Bonnie's class came with the following assignment: "Create a repeating pattern inspired by your favorite things found in nature." We were instructed to photograph and sketch the natural things in our surrounding world. Though most of my natural world was buried beneath a never ending snowfall, I managed to snap the following images in my sideyard:


The next part of this project was to create a mood board. Mood boards gather color and inspiration and are a great way to create design direction. I've been a lover of warm colors since forever and have only recently fallen for cool colors. Since everything in my yard was some version of grey, beige, brown or white - I decided to reinterpret what I saw. Creating this mood board was a lot of fun. I pulled it together using one of my favorite online design programs, Polyvore. I taught myself abstract art collage on Polyvore and found it a really easy tool for this segment.  


I began drawing really rough, really naive sketches on photo copy paper about a year ago. I am an entirely self-taught designer with no art background, so when I say rough, I mean stick people rough. In spite of the fact that nothing I drew looked much like the reference image, I forged ahead. I have literally hundreds of pages of cartoony drawings of everything from tea cups to toadstools. I drew this collection of sketches while trolling nature images on Pinterest. You know, before I decided to follow the instructions, put on boots, go outside and take actual pictures. While none of these images ended up in my actual pattern, a number of them did end up in my new pottery collection, Sketchbook. 

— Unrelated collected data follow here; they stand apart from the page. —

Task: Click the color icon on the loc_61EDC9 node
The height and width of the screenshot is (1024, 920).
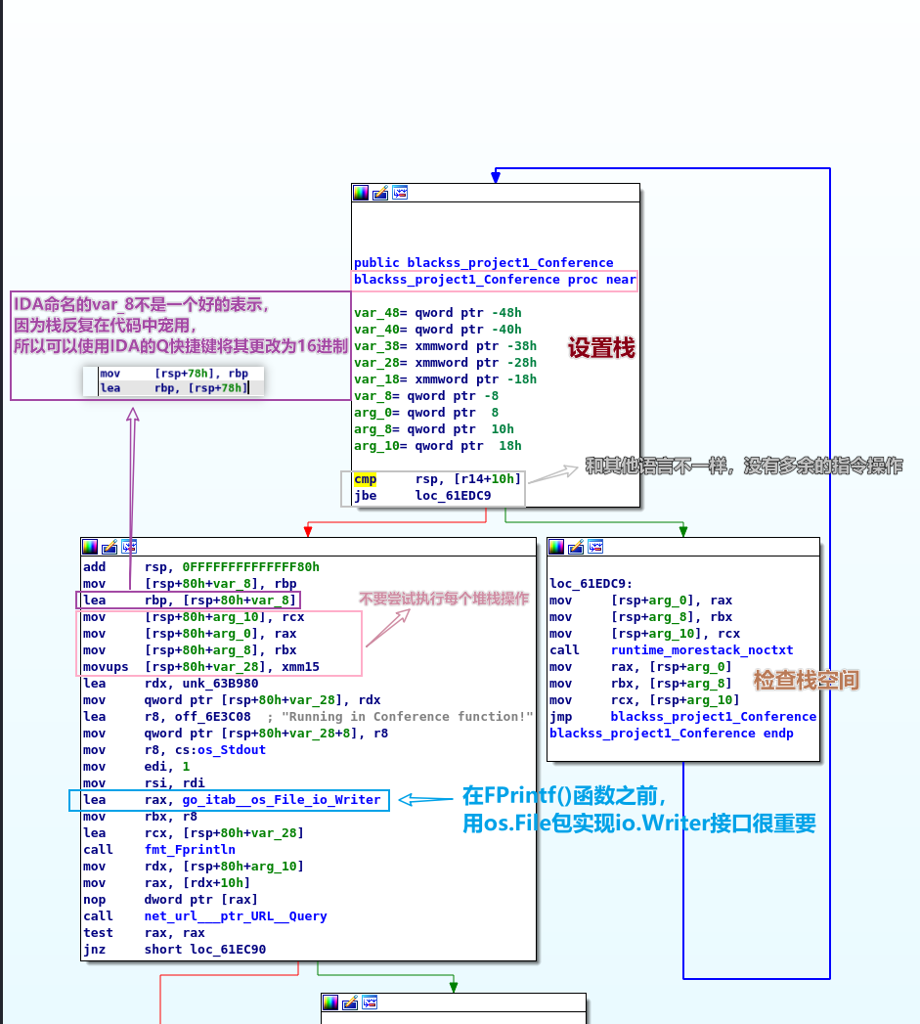Action: tap(556, 548)
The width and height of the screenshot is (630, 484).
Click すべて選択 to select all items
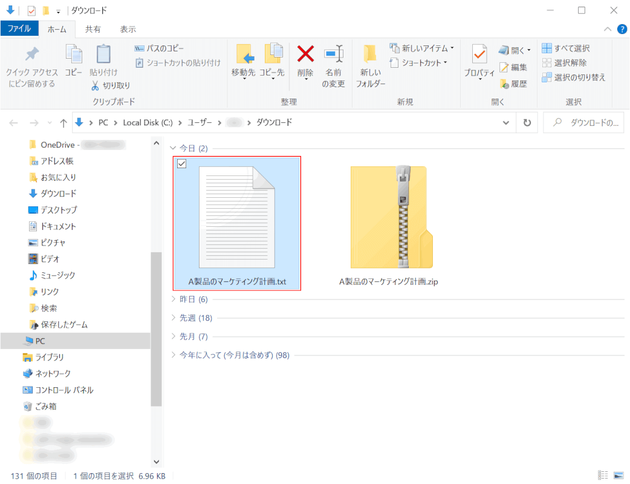[566, 48]
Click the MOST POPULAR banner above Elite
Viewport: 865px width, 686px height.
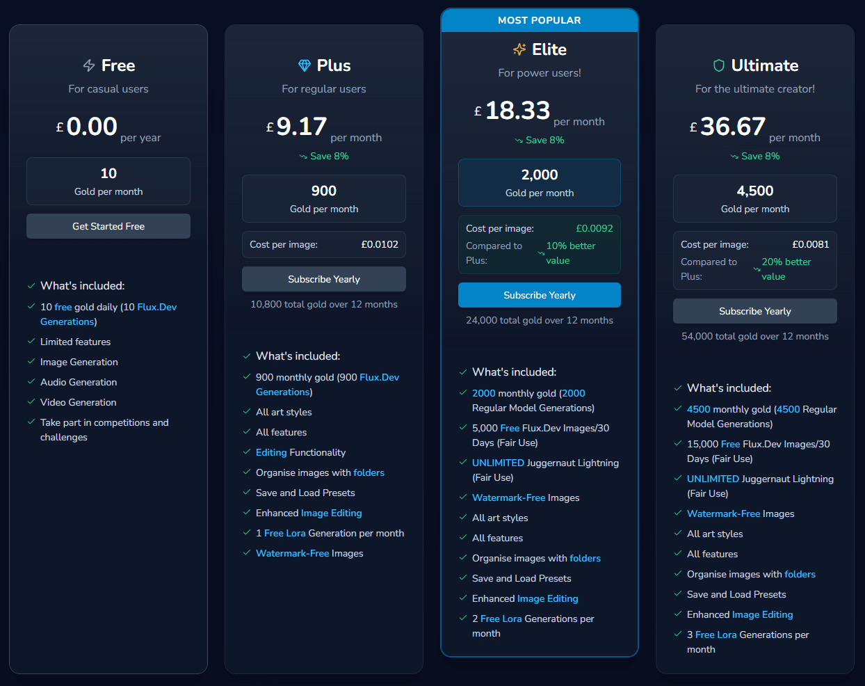[539, 19]
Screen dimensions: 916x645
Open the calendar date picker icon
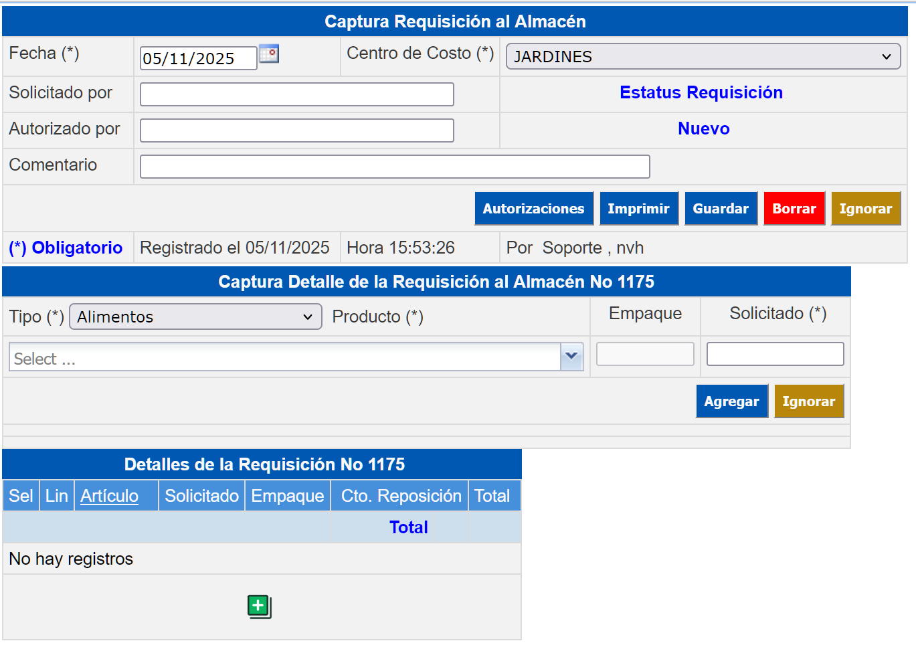[268, 54]
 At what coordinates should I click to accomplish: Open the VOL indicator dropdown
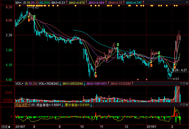(x=20, y=83)
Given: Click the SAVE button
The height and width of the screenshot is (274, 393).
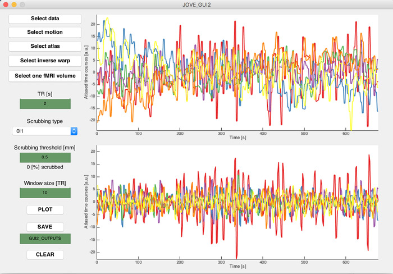Looking at the screenshot, I should [x=45, y=227].
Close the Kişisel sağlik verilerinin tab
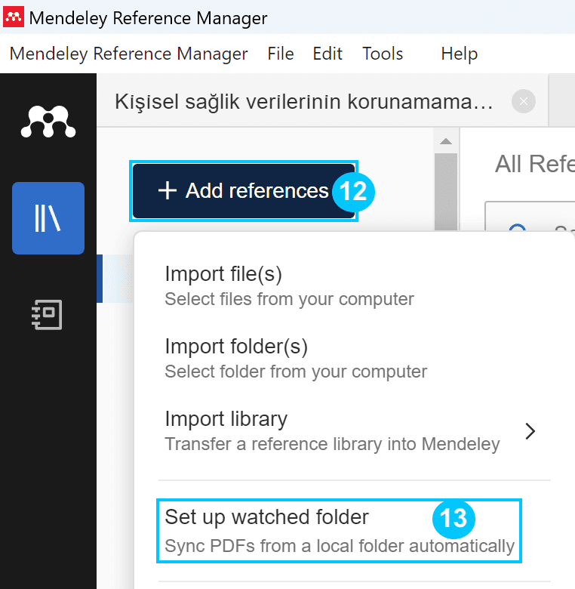 pos(524,101)
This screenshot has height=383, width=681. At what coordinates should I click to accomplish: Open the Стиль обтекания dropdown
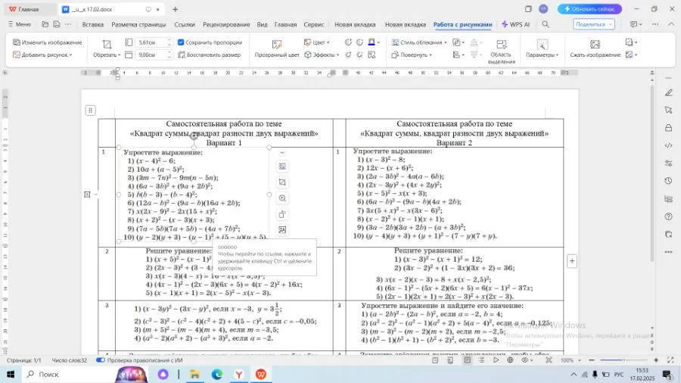pyautogui.click(x=420, y=42)
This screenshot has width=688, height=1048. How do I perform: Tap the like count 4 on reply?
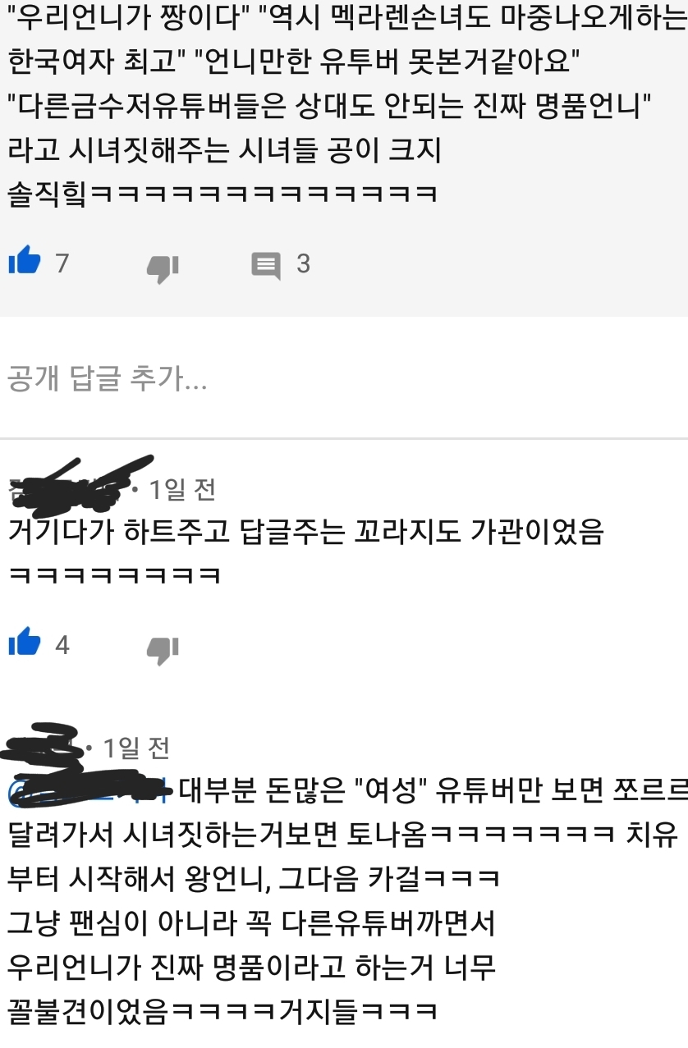coord(62,645)
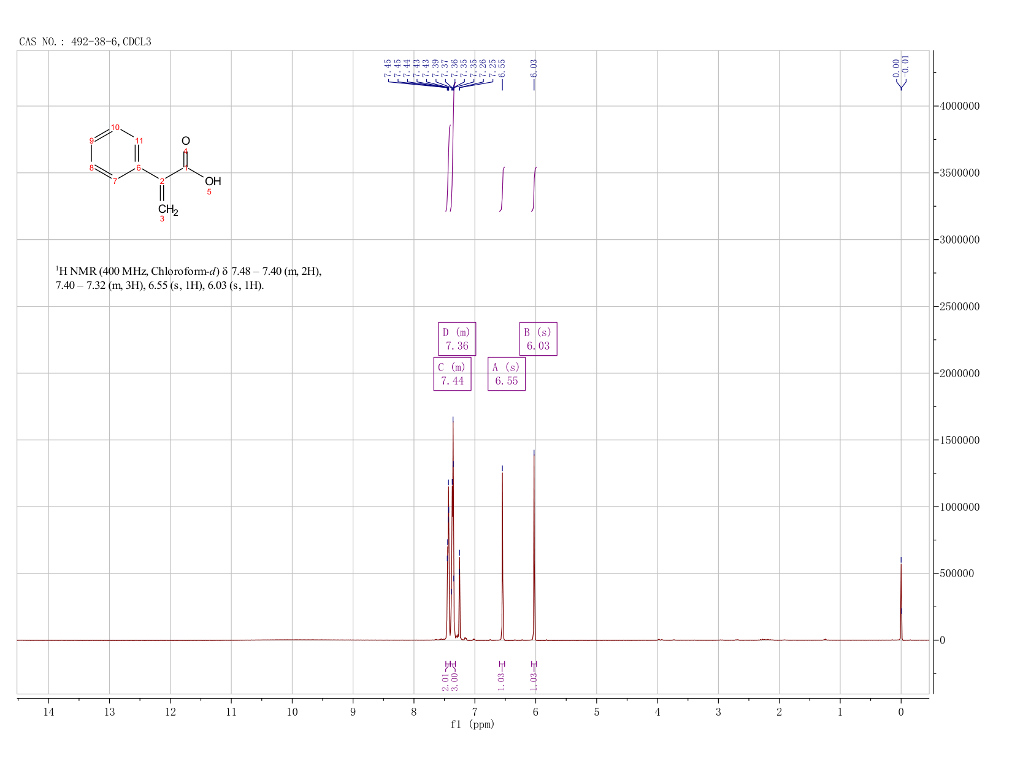Select the CH2 group in the structure
Viewport: 1012px width, 782px height.
pos(167,210)
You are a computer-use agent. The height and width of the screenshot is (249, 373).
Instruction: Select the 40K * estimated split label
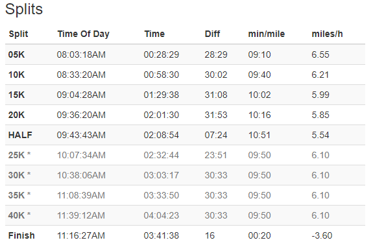click(x=19, y=215)
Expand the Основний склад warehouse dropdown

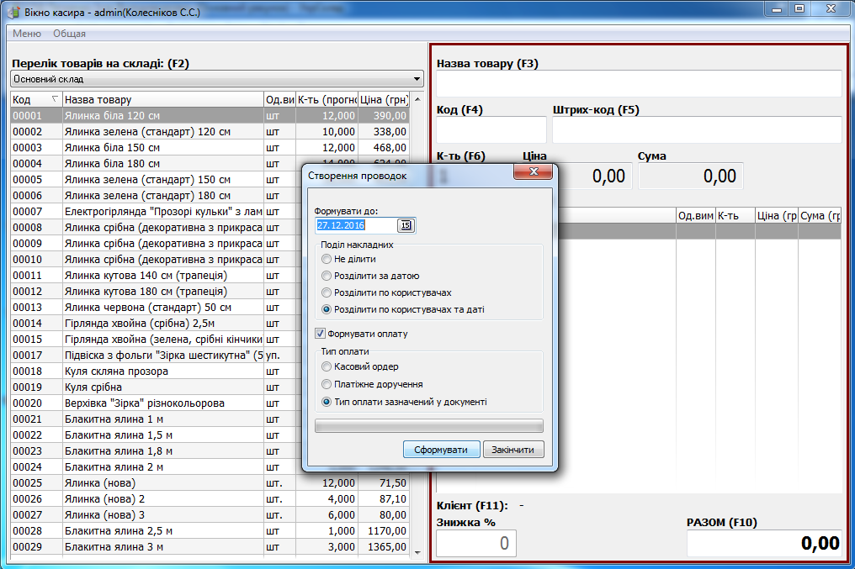(417, 79)
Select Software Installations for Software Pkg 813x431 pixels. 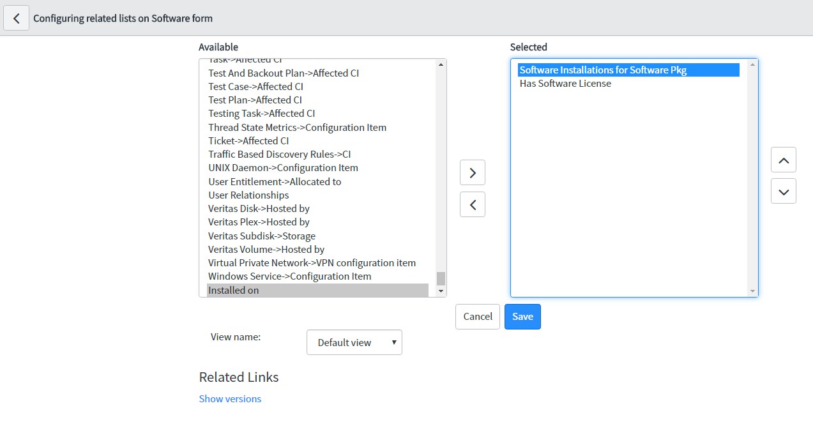coord(602,70)
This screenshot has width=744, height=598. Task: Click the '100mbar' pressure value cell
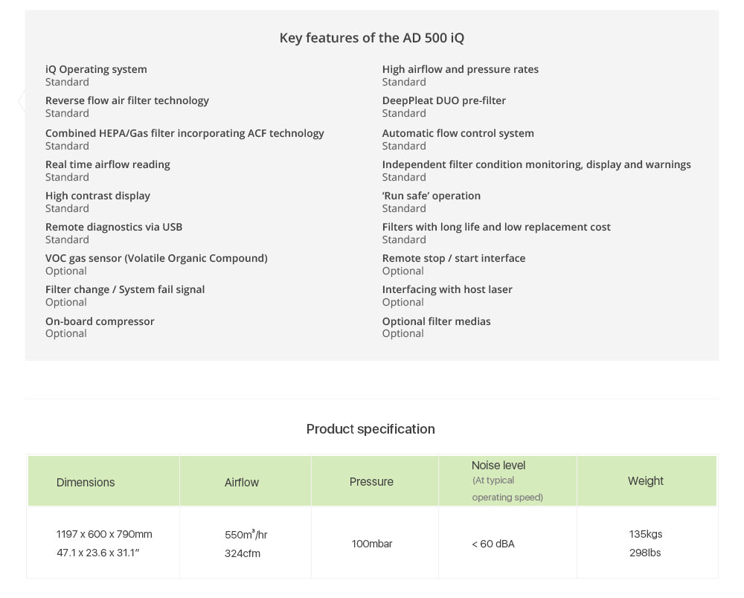coord(372,544)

This group of sketches was drawn directly in Ai using the "blob brush tool." This easy little tool creates lines and shapes and does not require a college degree like the infamous pen tool. Just grab it, size the blob and draw away. Even though I've done a fair amount of sketching on my iPad, I found drawing directly in Ai challenging and deliberately kept things simple. I mean really, just look at those trees! I also knew getting hung up on technique would give me another excuse to add this project to my abandon pile. 


The next phase was to bring our sketches into Ai and apply what we'd learned about pattern creation. This is a screenshot of my desktop. Seamless patterns are made seamless by carefully copying everything that extends beyond the top of your artboard - to the bottom, and from the left - to the right. That's the easy part. Choosing color, motif scale and location, that's the designer part - the part that can't be taught. This little repeat took me hours to craft. Like, an entire afternoon. 


There were a number of times when I was tempted to ditch the work and start over, but I was determined to complete at least one pattern, even if it wasn't awesome. Any technical challenges I ran into were addressed by watching and re-watching the video and occasionally referring to my stack of really cryptic notes. 

Here is my first complex-ish Illustrator created pattern repeat. I am completely in love with this pattern. It is so gratifying to see those silly little sketches transformed into this charming print. One of the magical things about Ai is its ability to completely recolor images with just a touch of a button. The recolor tool randomly replaces this color with that - transforming the work into a new version of itself. It's like magic. 

After completing the course, I set a goal to create a pattern each evening - and have pretty much stuck to it. Each time I save my work and close Illustrator, I am worn out - in a really good way. I crawl into bed with a head still full of ideas, moving this here and placing that there, until I eventually fall asleep. Sometimes, when I awake in the middle of the night, the designs are still rolling around in there. I think I'm hooked.

It's 10:15 PM on Friday, April 10th. Today is my 60th birthday (?!) I've had cake for breakfast and corn chips & hummus for dinner. I've designed my pattern, finished this post and am headed to a place where the sheets are smooth, fresh and clean. I already have my morning planned.